An abort feature would be highly desireable. Have the navigation error handler shut down the projectile mid-flight and deploy its deceleration package. If it loses target-lock or the projectile moves differently and/or in a direction other than expected for a control input, the projectile simply stops, falls to the ground, and incinerates itself. This safety feature might be initiated by ballistically breaching the propellant package housing adjacent to the control and ballistic capsules (tear gas, …). That way the contaminants are burned up, a marker is created to retrieve the package, all explosive materials are destroyed, and it prevents anyone from salvaging the contents for misuse. Incineration would need to be of the smoldering variety, not the hot flame variety. The net surrounding the propellant capsule might facilitate this smoldering incineration.
Regarding technical challenges:
As the cost of nano-tubes continues to drop, a net composed of strands the size of human hair would be much stronger than would be necessary to exceed the force a person could exert to tear the net. The nature of nano-tubes allows them to withstand considerable temperatures. A nano-tube is over 1000 times stronger than steel.

A dedicated control system is already available for projectiles much smaller than a soda can, see Future Combat Systems and their smart bullits.

As for camera recognition of vehicle cabins, as cited earlier, the military already implements a very similar technology for killing tanks. Miniaturizing the technology further would certainly be plausible.

Chemical agents can be employed in ballistic pastes that are smaller than a 22 caliber shell and housed in thermoplastics and detonated by microdetonators (Sandia National Labs).

Radio systems like bluetooth are currently the size of several grains of rice placed side-by-side. RFID commonly transpond up to 600 feet away and they don’t even have an onboard power supply and are only the size of a single grain of rice.

A soda can size projectile was a conservative figure, it could potentially be much smaller.
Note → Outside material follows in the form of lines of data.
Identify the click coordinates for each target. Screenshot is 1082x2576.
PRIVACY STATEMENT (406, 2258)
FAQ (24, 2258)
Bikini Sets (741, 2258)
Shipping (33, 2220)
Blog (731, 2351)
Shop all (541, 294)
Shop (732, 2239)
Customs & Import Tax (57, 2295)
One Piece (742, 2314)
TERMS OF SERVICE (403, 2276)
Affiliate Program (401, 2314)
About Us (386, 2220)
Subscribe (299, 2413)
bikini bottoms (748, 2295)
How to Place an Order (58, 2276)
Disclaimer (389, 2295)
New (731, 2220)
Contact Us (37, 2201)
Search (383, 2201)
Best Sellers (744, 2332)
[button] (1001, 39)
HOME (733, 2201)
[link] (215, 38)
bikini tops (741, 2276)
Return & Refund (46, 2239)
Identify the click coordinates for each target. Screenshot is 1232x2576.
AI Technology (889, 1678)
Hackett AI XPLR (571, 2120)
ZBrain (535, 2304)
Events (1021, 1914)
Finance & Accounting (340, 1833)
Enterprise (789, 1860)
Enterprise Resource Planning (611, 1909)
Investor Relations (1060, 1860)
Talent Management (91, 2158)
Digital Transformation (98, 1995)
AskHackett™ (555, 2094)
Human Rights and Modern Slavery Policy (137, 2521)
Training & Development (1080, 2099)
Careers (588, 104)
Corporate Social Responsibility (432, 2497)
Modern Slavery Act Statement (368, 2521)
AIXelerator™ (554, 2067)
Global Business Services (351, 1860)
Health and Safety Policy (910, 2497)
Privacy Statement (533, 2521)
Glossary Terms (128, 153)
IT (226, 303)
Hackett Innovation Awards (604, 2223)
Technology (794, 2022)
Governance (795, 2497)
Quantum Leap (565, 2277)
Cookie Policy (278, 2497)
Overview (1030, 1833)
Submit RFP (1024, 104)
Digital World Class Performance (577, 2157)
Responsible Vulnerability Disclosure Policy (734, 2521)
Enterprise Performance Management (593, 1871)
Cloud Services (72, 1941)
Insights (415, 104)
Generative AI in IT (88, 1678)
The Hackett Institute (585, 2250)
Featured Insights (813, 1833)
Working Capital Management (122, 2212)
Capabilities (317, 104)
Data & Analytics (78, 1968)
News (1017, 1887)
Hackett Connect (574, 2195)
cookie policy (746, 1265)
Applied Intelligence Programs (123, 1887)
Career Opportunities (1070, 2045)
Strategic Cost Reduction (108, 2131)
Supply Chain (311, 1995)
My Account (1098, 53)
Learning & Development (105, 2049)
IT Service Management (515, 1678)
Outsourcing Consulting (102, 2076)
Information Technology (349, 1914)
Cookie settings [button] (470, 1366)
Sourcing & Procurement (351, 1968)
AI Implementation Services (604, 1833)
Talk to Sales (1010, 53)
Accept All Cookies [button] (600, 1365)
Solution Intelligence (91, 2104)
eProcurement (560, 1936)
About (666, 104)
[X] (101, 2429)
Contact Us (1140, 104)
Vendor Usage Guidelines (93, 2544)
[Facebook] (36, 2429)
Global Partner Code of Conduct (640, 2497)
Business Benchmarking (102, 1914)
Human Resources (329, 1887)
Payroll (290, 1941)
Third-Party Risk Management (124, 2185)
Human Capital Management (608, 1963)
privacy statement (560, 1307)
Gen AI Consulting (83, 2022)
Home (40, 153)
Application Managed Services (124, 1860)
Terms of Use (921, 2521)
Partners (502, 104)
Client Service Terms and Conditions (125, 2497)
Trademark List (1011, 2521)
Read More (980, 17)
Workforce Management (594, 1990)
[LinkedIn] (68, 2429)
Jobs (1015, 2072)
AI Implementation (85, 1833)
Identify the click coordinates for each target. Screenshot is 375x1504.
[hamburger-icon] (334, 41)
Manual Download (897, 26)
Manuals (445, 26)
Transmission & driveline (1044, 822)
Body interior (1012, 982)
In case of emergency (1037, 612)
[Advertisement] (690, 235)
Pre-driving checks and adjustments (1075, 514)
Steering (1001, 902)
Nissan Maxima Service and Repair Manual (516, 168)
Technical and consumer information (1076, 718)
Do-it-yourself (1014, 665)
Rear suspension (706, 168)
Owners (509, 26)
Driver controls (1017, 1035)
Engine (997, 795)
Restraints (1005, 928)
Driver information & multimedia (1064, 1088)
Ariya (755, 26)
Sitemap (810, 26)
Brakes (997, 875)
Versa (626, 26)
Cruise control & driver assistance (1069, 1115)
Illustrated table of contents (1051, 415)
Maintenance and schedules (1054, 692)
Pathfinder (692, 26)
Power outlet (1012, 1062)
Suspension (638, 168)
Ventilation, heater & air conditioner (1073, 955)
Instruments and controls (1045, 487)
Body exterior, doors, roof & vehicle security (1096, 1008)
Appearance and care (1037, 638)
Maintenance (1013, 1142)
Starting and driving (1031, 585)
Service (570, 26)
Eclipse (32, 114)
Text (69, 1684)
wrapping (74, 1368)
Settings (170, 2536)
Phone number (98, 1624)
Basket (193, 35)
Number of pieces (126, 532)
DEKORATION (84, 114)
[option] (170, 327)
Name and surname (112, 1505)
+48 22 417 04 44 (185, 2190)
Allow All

See the work regarding micro-machines and the cost savings due to automated mass production. Of particular interest, see the micro-machine mirror drives and their implementation in a Texas Instrument display. Millions of small mirrors are driven by micro-machines to create a display by reflecting light from lamps to and away from the observer. This provides many dB of illumination in excess of what is possible with plasma display technologies. You can buy one of these displays for a couple thousand dollars, and there are millions of moving parts.

As for sensors, literally thousands of different sensors can be embedded in an array the diameter of a dime and much less than a tissue in thickness. Sensing electric fields, explosive compounds, infrared, humidity, …. (See Sandia National Labs deep etch sensor technologies).

As for significantly reducing the function of the device, criminals often flee the scene on foot and put officers and the public in harms way. Containing the criminals without harming anyone was of prime importance.